» WHAT IS EXPECTED
Word for word, repeat every record.

» INFORMATION PROVIDED
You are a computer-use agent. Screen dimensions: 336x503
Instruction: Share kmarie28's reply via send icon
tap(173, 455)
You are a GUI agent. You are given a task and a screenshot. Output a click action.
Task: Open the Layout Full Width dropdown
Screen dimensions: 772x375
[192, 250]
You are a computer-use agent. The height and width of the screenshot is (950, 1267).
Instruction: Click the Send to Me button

» TASK OUTPUT
You are a computer-use agent. Screen dimensions: 336x503
Instruction: Share kmarie28's reply via send icon
tap(173, 455)
You are a GUI agent. You are given a task and a screenshot. Output a click action.
Task: Open the Layout Full Width dropdown
Screen dimensions: 772x375
[192, 250]
You are a computer-use agent. The height and width of the screenshot is (950, 1267).
Instruction: Click the Send to Me button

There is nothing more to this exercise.